An Inconvenient Truth
That reality by itself gives Guyanese the right to ask for justification for the proposed increase in expenditure. An explanation becomes even more imperative when projected financial returns are matched with cost. Using 2009 as an example, the administration requested an 8.1 percent increase in spending. The fear expressed last year was that the additional money in the hands of the administration would not produce the best results for the Guyana economy. It was felt that by transferring that much more money to the administration, the private sector would lose the opportunity to help grow the economy by between 4 and 7 percent. The worst fears were realized. Though private businesses increased their spending by 6 percent, Guyanese households were forced to reduce their purchases of goods and services by 16 percent. That is the evidence reported in the National Accounts by the Guyana Bureau of Statistics, an inconvenient truth never publicly acknowledged or explained to the Guyanese people in the budget speech.
All appeared nice and rosy from the budget presentation to Parliament but the net effect of the change in consumer spending was a decline in private sector spending by 10 percent. In addition to all the other inconveniences that Guyanese families experienced last year, the kitchen cupboard was mostly left bare. Knowing this truth about the impact of the administration’s policies on the family budget also helps to add context to the 6 percent increase in spending by private businesses. With Guyanese households cutting their purchases by 16 percent, it could well be that the 6 percent increase in private investment really means a 6 percent increase in unsold goods. That likelihood does not bode well for investment and employment in 2010.
Gaping Hole
The preceding outcome explains the lack of euphoria among Guyanese.

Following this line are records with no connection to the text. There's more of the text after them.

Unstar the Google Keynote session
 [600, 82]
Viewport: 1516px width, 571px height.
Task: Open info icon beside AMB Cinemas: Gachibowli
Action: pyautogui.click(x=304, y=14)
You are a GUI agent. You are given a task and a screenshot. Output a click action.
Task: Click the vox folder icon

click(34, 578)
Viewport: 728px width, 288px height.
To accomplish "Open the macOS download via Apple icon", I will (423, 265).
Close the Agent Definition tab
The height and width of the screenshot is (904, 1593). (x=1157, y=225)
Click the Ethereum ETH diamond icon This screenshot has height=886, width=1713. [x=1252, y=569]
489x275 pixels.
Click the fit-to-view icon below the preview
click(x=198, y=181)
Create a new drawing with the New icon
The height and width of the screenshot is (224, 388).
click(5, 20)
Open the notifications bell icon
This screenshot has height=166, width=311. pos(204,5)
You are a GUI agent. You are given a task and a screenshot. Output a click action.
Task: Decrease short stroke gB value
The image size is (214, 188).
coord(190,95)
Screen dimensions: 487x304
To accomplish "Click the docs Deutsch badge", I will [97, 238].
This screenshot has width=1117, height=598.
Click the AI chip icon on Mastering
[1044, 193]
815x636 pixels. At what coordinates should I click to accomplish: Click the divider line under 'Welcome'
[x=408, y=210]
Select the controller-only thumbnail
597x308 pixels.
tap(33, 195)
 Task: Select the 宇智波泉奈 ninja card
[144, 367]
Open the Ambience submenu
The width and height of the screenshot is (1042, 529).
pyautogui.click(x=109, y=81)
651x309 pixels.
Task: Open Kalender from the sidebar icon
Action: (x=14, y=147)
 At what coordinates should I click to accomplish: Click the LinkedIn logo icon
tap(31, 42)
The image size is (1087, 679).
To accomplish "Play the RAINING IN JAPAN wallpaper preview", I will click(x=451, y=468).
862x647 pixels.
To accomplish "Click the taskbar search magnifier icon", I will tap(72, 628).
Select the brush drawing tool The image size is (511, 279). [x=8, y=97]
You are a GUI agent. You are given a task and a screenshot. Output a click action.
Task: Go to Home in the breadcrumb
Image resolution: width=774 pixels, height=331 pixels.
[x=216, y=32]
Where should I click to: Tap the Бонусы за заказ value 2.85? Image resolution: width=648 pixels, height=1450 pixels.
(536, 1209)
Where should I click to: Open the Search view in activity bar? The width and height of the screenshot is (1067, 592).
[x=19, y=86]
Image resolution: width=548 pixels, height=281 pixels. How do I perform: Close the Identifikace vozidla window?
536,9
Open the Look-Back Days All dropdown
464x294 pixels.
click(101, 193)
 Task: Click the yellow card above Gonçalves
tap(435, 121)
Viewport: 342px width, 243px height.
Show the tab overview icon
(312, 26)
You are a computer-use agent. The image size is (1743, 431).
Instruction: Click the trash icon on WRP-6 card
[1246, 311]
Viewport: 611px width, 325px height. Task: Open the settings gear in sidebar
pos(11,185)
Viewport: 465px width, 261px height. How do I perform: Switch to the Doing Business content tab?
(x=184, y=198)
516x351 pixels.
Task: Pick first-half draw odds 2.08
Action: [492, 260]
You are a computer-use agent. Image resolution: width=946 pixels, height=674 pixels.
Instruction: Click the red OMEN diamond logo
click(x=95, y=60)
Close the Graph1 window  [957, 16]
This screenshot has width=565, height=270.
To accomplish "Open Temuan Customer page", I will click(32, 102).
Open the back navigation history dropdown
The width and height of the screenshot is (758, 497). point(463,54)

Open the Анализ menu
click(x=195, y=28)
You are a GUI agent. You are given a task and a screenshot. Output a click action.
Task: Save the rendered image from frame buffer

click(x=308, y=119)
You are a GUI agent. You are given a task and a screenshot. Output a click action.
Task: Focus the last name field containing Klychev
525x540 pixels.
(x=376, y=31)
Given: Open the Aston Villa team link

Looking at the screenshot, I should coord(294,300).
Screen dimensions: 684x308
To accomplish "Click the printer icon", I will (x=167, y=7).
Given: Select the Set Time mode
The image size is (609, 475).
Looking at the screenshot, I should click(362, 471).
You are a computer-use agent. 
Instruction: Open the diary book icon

Having learnt about the contents of the 2010 budget and that the administration intends to pursue the same policies as last year, Guyanese know that this year could be a rough one. They know also that they will be deprived of an additional 11 percent of income that will leave them with a gaping hole in their budgets. As the implications of this deficiency soak in, they might just realize that the policies of this administration are never really about them.